4/5 ★ – theebigbamtheory's review of Ape Escape.

As a self-proclaimed PlayStation fan, it's hard not to feel like I missed a lot whenever I think about all the PS1-PS2 games that I missed, considering they're a bit before my time. With Sony's recent attempt to monetize the love of their classic games through a PS Plus revamp, one of their most vibrant franchises is now much easier to access and play. From front to back, Ape Escape is a jolly game. You're playing as a literal child tasked to catch monkeys under control of a amusement park monkey-turned supervillain to prevent humanity's downfall. And I use the word "downfall" dramatically, because it's all just cartoony fun.

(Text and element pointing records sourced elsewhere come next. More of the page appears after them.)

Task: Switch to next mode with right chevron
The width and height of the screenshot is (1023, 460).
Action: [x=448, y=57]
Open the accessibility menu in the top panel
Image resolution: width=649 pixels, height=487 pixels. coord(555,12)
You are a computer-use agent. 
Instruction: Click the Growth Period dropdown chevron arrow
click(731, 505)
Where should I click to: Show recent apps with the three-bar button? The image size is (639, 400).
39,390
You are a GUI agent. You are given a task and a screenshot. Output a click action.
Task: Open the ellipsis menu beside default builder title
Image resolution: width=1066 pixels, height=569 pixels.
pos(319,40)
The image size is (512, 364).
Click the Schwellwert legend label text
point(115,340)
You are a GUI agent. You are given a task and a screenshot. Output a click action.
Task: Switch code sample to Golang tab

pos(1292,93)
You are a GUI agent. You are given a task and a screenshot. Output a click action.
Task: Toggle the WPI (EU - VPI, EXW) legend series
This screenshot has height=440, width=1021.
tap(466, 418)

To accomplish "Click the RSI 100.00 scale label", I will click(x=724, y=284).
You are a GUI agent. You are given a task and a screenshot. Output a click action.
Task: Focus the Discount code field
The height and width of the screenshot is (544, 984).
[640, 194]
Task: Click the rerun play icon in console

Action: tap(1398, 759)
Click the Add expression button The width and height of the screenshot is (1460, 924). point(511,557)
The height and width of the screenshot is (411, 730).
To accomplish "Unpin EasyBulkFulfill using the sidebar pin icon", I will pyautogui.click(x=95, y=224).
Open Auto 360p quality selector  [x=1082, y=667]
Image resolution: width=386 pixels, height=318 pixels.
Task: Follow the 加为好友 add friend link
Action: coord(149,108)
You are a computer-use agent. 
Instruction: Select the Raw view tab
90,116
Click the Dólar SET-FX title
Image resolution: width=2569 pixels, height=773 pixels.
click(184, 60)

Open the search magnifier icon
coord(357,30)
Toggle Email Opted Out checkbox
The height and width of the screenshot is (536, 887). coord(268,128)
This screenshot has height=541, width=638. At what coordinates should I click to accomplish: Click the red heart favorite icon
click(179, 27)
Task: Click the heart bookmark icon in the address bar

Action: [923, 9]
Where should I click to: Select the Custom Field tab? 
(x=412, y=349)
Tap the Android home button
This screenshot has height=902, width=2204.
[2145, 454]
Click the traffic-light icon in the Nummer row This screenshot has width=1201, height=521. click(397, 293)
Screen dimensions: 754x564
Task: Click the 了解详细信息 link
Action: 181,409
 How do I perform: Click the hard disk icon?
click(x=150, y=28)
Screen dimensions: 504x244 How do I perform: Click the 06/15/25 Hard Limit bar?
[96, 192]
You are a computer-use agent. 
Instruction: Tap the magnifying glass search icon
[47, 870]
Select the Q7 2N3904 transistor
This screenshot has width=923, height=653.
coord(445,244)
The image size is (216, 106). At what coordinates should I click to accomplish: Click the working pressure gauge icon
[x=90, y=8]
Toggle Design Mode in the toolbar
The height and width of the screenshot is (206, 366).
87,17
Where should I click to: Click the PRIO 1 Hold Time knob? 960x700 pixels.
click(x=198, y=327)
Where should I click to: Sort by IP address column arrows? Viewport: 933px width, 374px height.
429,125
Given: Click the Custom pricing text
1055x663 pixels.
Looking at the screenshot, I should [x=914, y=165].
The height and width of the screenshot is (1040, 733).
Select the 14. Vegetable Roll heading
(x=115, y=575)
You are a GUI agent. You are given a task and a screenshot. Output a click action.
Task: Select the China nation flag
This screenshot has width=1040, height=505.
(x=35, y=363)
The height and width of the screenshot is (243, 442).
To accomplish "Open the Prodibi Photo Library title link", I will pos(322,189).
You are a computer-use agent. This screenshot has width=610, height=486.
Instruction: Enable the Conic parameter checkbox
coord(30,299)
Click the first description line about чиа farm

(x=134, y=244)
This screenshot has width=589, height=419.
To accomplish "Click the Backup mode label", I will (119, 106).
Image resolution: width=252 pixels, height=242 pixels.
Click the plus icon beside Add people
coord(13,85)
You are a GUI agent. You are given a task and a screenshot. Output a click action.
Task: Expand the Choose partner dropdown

If the vibrant graphics don't give you that vibe, then the aggressively eclectic and kooky soundtrack will. Ape Escape plays like many action platformers from its era, but with the advent of analog sticks, it uses it to provide a more hands-on experience in various in-game actions. In other words, you're gonna move them sticks a lot. Unlike games of today, the right analog sticks are not for camera control, but rather the usage of your gadgets. From flinging the stick to a direction to swing your monkey-catching time net, to wildly rotating the stick in order to propel yourself in the air, it can be quite the exercise for your right thumbs. While the controls can feel clunky and imprecise, the game's forgiving difficulty helps makes it less frustrating. Overall it's surprisingly quick to learn and get used to. The game does a good job of progressing the difficulty, as the earlier levels start small and simpler in their design, and subsequent levels adding gimmicks and widening the playing field in order to keep you on your toes. Variety wise, there's not much to complain about, as the setting and locales you visit are mostly unique from one another. There is a noticable focus on industrial-feeling areas in the last act. The game's worst sin is perhaps making it feel like there's three separate climaxes, which makes it feel longer and more drawn out than it should be. The levels in the last act are also much longer and bigger than what comes before, and one can't help but feel that they should have spread these kind of levels out in the previous acts. Ape Escape is a series that shouldn't be forgotten, and I hope Sony continues to breathe life back to it, and maybe making a new game one day. Nobody should miss the simple joy of catching these apes.